Well yesterday...he made his first big choice....he left her.
He doesn't have a licence as he doesn't drive due to high anxiety...he has self esteem issues out the wazoo...and a host of other things I will not go into. He has no family here...and my gut just told me to help.
The hubster did not know what was happening...other then his wife calling him and telling him a strange co worker who he has never met is coming home with me...oh and by the way....I'm bringing his 2 1/2 year old son too.
So.....this weekend has been awkward to say the least....because I made my family vulnerable by bringing work home so to speak..and watching a broken man try to get his life back together...but still being torn by the manipulation of the one he left by constant text messages....to which he ignored yesterday, but today he is answering again.

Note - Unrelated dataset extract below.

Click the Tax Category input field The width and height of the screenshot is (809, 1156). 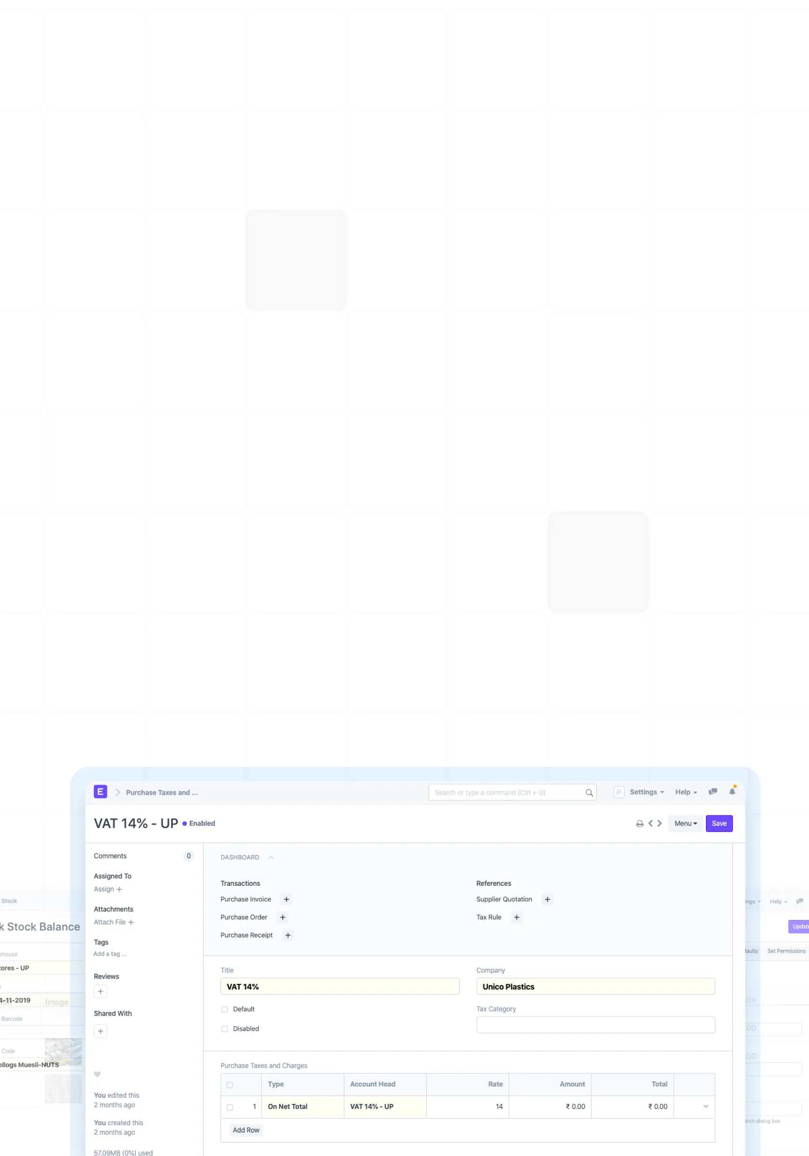[x=595, y=1025]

I wish I could take his phone and flush it. I wish I could make him "see" what there is ahead of him....I wish he could promise me he will not go back...but non of this is a guarantee....cause there is no such thing in life at all.
I have to say though...I got to be an "Oma" for a weekend to the most adorable little boy EVER.....I have swallowed up his cuteness.....I gave him a bath last night and taught him out to spit water...today he took all my buttons and had them scattered all over the house....we played in the sink with water....we played airplane in the laundry basket...and he even through a temper tantrum when I took the broom away from him lol....to which I thought the hubster was gonna loose his shit lol.....he's not so much of a "small kid having a fit" kinda guy lol.
My own kids have told me that they will never have kids....so to have this little guy here this weekend has been a joy to me.
I have been told numerous times this weekend that I am spoiling him way to much...and to that I say "YES I AM".
As far as the co worker goes....I have no idea if this will have been a whole waste of my time or energy....but either way...I want him to know that he has a friend, someone who listens, someone who will never pussy foot around his issues and who will tell him what he NEEDS to hear and not what he WANTS to hear.
He may go back, and I will be frustrated...but it's not my battle to fight...he has a journey of life he needs to awaken to and start living....but it's just so hard to watch the battle.
So my dearest co worker...I know you will never read this, but I want your soul to know that I am routing for you...routing for your strength and understanding that there is more to you and life then you know, and it will get better and you CAN do it. I know you can, and I believe in you.